Selon lui, le maintien de Bouteflika à la présidence va accroître ce que beaucoup d'Algériens ressentent comme une profonde stagnation politique de leur pays de 34 millions d'habitants que ses richesses en pétrole et gaz placent au troisième rang des économies africaines.
"ENCORE UN SACRIFICE POUR L'ALGERIE"
Dénonçant la mainmise de la présidence sur les pouvoirs législatif et judiciaire, les dirigeants politiques d'opposition estiment qu'il aurait mieux valu respecter plutôt qu'amender la Constitution algérienne au nom d'un supposé renforcement de la démocratie.

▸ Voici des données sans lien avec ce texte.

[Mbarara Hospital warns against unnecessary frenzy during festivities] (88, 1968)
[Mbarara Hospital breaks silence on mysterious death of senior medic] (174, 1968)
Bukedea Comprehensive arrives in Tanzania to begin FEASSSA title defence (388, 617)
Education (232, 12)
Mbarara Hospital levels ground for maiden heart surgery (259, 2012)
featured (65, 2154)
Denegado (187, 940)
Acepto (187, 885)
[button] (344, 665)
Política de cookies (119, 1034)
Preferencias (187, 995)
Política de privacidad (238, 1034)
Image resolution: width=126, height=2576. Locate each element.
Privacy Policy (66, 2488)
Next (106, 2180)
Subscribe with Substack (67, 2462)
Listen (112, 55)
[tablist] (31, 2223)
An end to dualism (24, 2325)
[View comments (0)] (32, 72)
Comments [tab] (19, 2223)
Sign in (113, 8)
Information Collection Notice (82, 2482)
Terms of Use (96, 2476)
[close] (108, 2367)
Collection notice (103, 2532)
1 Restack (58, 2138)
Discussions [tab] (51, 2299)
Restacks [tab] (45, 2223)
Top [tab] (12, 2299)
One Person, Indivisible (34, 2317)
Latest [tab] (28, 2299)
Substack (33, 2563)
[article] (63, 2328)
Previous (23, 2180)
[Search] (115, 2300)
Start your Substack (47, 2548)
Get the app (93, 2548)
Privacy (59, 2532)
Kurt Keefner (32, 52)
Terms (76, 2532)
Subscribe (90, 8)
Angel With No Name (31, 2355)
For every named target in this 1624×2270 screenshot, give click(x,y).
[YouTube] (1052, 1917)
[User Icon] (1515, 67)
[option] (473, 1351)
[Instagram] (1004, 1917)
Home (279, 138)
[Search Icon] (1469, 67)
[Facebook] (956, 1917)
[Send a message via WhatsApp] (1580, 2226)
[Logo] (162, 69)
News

"Les articles soumis à amendement sont violés quotidiennement par le groupe politique qui organise ce qu'il faut bien appeler un putsch", affirme ainsi le Rassemblement pour la culture et la démocratie (RCD), parti d'opposition laïque et berbérisant. "Aujourd'hui, la Loi fondamentale est amendée pour une présidence a vie", accuse-t-il."
Les partisans du président, qui avait été opéré en décembre 2005 en France d'un ulcère hémorragique à l'estomac, assurent au contraire que la réforme constitutionnelle vise à renforcer la démocratie et à poursuivre la reconstruction du pays après une décennie de violences qui a fait quelque 150.000 morts.
Selon le journal gouvernemental El Moudjahid, la réforme, qui comprend d'autres amendement tendant à renforcer les prérogatives présidentielles, répond à une demande populaire: "Les Algériens, en fait, ont demandé à Abdelaziz Bouteflika de faire encore un sacrifice pour l'Algérie."
Ces changements ont pour objet de "permettre au peuple d'exercer son droit légitime à choisir ses gouvernants et à leur renouveler sa confiance en toute souveraineté", avait souligné Bouteflika lui-même en annonçant la future réforme devant un parterre de magistrats le 29 octobre.
"Nul n'a le droit de limiter la liberté du peuple dans l'expression de sa volonté, car la relation entre le gouvernant élu et le citoyen électeur est une relation de confiance profonde, réciproque, basée sur le choix populaire, libre et convaincu", avait-il souligné.
"Au peuple et au peuple seul revient le pouvoir de décision", avait encore ajouté Bouteflika.
Certains commentateurs estiment précisément que son choix de ne pas recourir à un référendum pour réformer la Constitution est susceptible d'affaiblir sa légitimité, notamment parmi les laissés-pour-compte d'un système qu'ils perçoivent comme au service d'une élite politique corrompue.